Девушки стояли рядом.
Отступление было невозможно, всем хотелось веселиться.
Доктор взял за уголок платка и потянул. На уголке был узелочек.
– Господа! – весело крикнул дьякон. – По мудрому решению самой судьбы, доктору Розанову достается Лизавета Егоровна Бахарева, а Николаю Степановичу Вязмитинову Евгения Петровна Гловацкая.
Обе пары стали на места.
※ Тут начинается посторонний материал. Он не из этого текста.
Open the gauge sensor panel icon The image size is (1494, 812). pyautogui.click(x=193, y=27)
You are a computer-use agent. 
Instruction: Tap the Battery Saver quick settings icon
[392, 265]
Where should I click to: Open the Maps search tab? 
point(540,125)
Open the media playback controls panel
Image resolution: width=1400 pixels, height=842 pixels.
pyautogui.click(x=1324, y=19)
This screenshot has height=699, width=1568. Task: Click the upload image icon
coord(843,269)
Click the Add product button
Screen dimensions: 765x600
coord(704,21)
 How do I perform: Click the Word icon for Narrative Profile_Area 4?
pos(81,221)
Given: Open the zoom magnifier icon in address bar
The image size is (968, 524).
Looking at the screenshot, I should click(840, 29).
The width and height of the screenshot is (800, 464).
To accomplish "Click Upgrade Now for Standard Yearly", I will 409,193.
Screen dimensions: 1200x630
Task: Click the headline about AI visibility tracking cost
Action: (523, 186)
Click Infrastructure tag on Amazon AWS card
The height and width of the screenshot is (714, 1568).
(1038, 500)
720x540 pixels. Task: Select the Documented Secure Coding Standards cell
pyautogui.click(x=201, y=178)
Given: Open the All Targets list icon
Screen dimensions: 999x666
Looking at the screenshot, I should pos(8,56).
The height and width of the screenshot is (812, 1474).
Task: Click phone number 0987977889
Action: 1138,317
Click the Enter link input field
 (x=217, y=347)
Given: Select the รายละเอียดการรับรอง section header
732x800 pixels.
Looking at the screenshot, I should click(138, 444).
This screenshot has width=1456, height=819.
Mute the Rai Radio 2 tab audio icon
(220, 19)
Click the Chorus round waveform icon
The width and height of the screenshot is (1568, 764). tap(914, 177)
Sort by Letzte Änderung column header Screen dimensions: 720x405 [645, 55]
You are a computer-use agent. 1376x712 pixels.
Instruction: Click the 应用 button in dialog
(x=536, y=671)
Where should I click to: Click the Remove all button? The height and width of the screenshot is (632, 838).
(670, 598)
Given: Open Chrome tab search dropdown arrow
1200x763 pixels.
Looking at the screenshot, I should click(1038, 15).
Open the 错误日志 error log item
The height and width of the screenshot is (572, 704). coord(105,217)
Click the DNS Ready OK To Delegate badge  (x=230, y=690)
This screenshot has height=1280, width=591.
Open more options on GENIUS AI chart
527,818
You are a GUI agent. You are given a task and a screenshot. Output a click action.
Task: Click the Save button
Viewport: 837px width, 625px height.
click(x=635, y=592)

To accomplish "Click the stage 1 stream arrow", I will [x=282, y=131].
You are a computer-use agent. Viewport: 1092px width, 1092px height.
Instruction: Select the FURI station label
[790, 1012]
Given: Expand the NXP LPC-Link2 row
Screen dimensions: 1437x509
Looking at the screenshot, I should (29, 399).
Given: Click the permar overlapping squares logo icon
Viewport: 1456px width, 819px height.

У дверей показались Абрамовна, Паланя и Яковлевич.
«Черт знает, что это такое!» – размышлял оставшийся за штатом Помада, укладывая в карман чистый платок, которым намеревался обернуть руку.
Случайности не забывали кандидата.
– Шэн, шэн! вырабатывайте шэн, Николай Степанович! – кричал Вязмитинову доктор, отплясывая с Лизой.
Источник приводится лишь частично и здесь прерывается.